Source.
☆ ☆ ☆ ☆ ☆

Kross was among those who crossed early on — so early that nobody was yet waiting on the other side when they reached the West. He recalled hopping on the first subway to then-West Berlin's main boulevard, the Kurfuerstendamm.

"All hell was breaking loose there," Kross said.

Merkel also welcomed Poland's 1980s pro-democracy leader, Lech Walesa, to the former crossing Monday, saying that his Solidarity movement provided "incredible encouragement" to East Germans.

The leaders were joined by prominent former East Germans such as Joachim Gauck, an ex-pastor who later oversaw the archives of East Germany's secret police, the Stasi.

"Those in government thought they were opening a valve, but once it was open much more happened," Gauck said of the border opening. "A collapse followed."

The bridge crossing was one of a series of events marking Monday's anniversary of the border's opening after the wall kept East German citizens penned in for 28 years.

Music from Bon Jovi and Beethoven was to recall the joy of the border's opening, which led to German reunification less than a year later and the swift demolition of most of the wall — which snaked for 96 miles (155 kilometers) around West Berlin, a capitalist enclave deep inside East Germany.

Memorials were held for the 136 people killed trying to cross the border. Candles were lit and 1,000 towering plastic foam dominoes placed along the wall's route to be tipped over later Monday, much like the collapse of communism in the wake of the Berlin Wall's opening.

The organizer of the dominoes, Moritz van Duelmen, director of Kulturprojekte Berlin, said the idea was to "make history according to the domino theory."

Also in Berlin for the ceremonies were the leaders of all 27 European Union countries and Russian President Dmitry Medvedev.

The wall's opening came hours after a botched announcement by a senior communist official on a cold, wet night in 1989.

At the end of a plodding news conference, Politburo spokesman Guenter Schabowski offhandedly said East Germany was lifting restrictions on travel across its border with West Germany.

Pressed on when the regulation would take effect, he looked down at his notes and stammered: "As far as I know, this enters into force ... this is immediately, without delay."

Schabowski has said he didn't know that the change wasn't supposed to be announced until the following morning.

East Berliners streamed toward border crossings. Facing huge crowds and lacking instructions from above, border guards opened the gates — and the wall was on its way into history.

Merkel said she was among the East Germans who, hearing Schabowski's words, thought "something might happen on the evening of Nov. 9." Like many others, she made her way across.

By the Brandenburg Gate, the symbol of Germany's division and then of its reunification, which for nearly three decades stood just behind the wall in no man's land, Dieter Mohnka, 74, and his wife Helga, 71, shared a bowl of French fries on Monday afternoon and recalled the night the wall was opened.

"We were shocked when we heard that announced, simply astounded," said Helga. "The next morning we went straight to visit my aunt in the West."

Dieter, a high school teacher at the time, said he had long been fascinated with West Germany.

"I was born in East Germany, I went to school in East Germany. I was supposed to teach the kids about the wonderfulness of the East, when I was secretly watching TV from the West," he said.

☆ ☆ ☆ ☆ ☆

Problem details.
Rewrite the part of the Berlin Wall anniversary article that opens with the words "Schabowski has said" and closes with "way into history.", substituting "soldiers" for "border guards".

Dataset extract.
☆ ☆ ☆ ☆ ☆

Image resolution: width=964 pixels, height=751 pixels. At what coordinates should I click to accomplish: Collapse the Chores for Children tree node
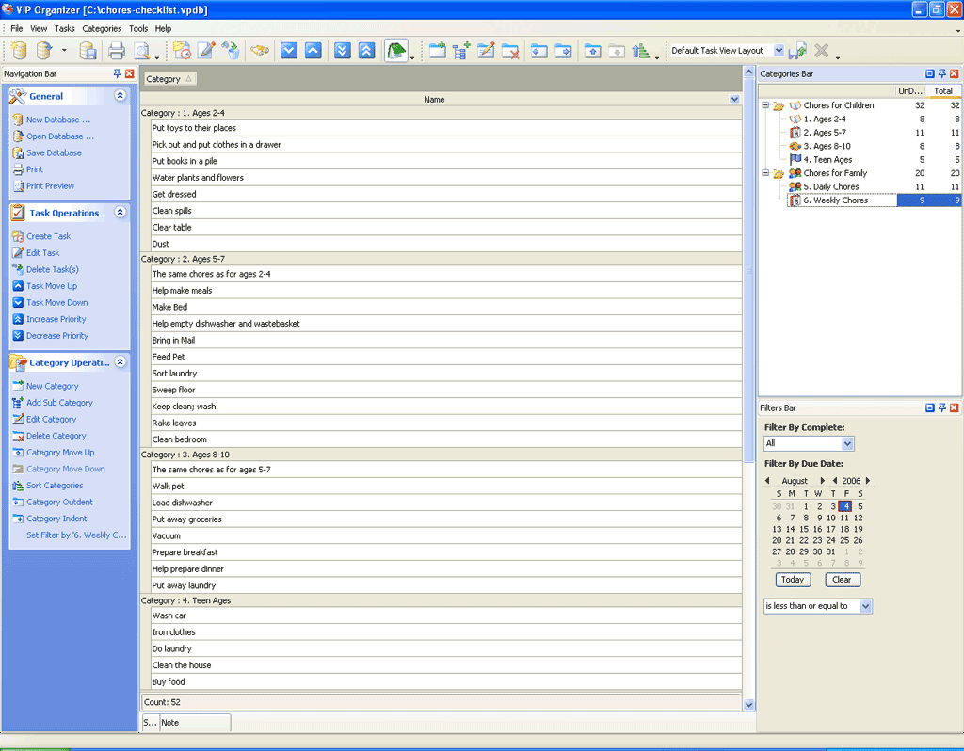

☆ ☆ ☆ ☆ ☆

Exercise solution.
Schabowski has said he didn't know that the change wasn't supposed to be announced until the following morning.

East Berliners streamed toward border crossings. Facing huge crowds and lacking instructions from above, soldiers opened the gates — and the wall was on its way into history.